Is first-line treatment with polatuzumab vedotin-rituximab-cyclophosphamide, doxorubicin and prednisone (pola-R-CHP) for previously untreated diffuse large B-cell lymphoma cost-effective in China? A cost-effectiveness analysis using a Markov model.

Journal: BMJ Open
Published:
Abstract

Objective: To evaluate the cost-effectiveness of polatuzumab vedotin-rituximab-cyclophosphamide, doxorubicin and prednisone (pola-R-CHP) in CD20-positive patients with previously untreated diffuse large B-cell lymphoma (DLBCL) in China.

Methods: A Markov model was constructed to analyse the cost-effectiveness of two strategies in CD20-positive patients with previously untreated DLBCL over a lifetime horizon: (1) pola-R-CHP and (2) rituximab, cyclophosphamide, doxorubicin, vincristine and prednisone (R-CHOP).
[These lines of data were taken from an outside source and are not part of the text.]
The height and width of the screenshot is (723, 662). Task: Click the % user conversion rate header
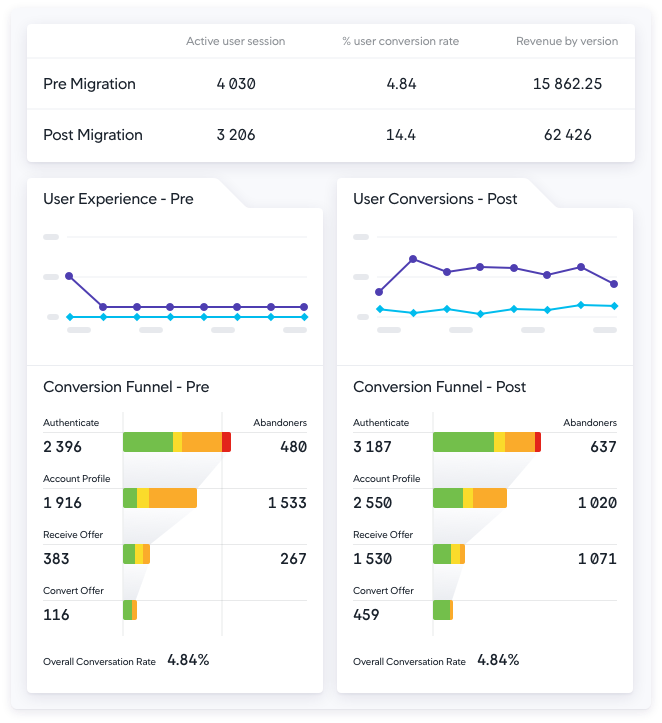(x=400, y=42)
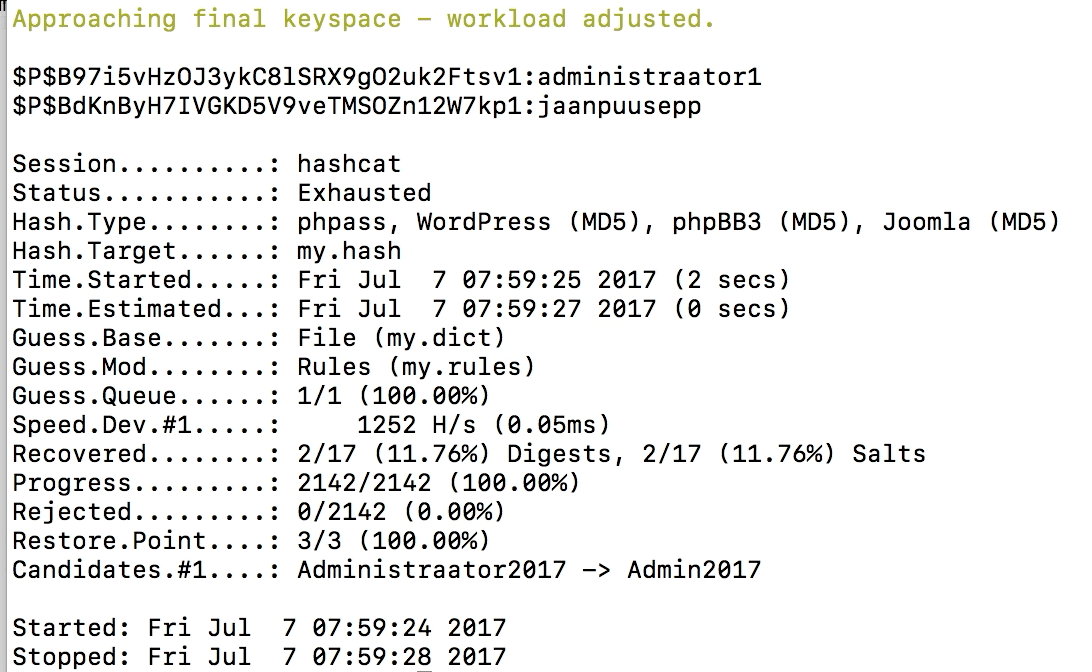
Task: Click the Hash.Target value my.hash
Action: (x=349, y=251)
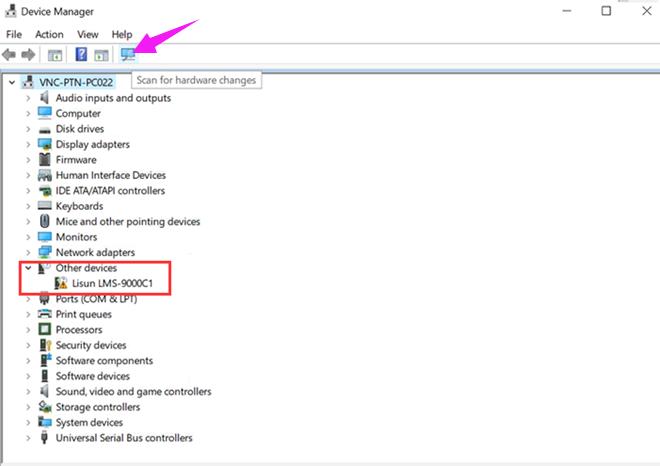Click the Lisun LMS-9000C1 warning device icon
660x466 pixels.
pyautogui.click(x=61, y=283)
The clinical outcomes were obtained from the POLARIX(NCT03274492), SCHOLAR-1, ZUMA-7(NCT03391466) and TRANSFORM(NCT03575351) trials. Costs were derived from the Chinese official websites and published literature, and utility values were obtained from the published literature. The willingness-to-pay (WTP) threshold was set at triple the 2023 Chinese per capita gross domestic product of US$38 042.49/quality-adjusted life year (QALY). Uncertainty was addressed using sensitivity analyses. The scenario analyses were also conducted. Methods: Chinese healthcare system perspective. Methods: A hypothetical cohort of adult patients presenting with CD20-positive, patients with previously untreated DLBCL. Methods: Pola-R-CHP versus R-CHOP. Methods: The main outcomes of the study were QALYs, incremental cost-effectiveness ratio (ICER) and incremental net-health benefit (INHB).

Results: In China, the ICER and INHB of pola-R-CHP compared with R-CHOP were US$77 036.33/QALY and -1.11 QALYs, respectively. The ICER was above the WTP threshold. Outcomes were most responsive to the price of pola. Probabilistic sensitivity analyses indicated that pola-R-CHP had a low probability of being cost-effective under the current WTP threshold. The scenario analyses demonstrated that when the price of pola fell by more than 32.5% to less than US$33.19/mg, the economic probability of pola-R-CHP was greater than 50% in previously untreated CD20-positive patients with DLBCL in China.

Conclusions: Pola-R-CHP is not cost-effective in the first-line treatment for previously untreated CD20-positive DLBCL in China. A value-based price for the cost of pola is less than US$33.19/mg.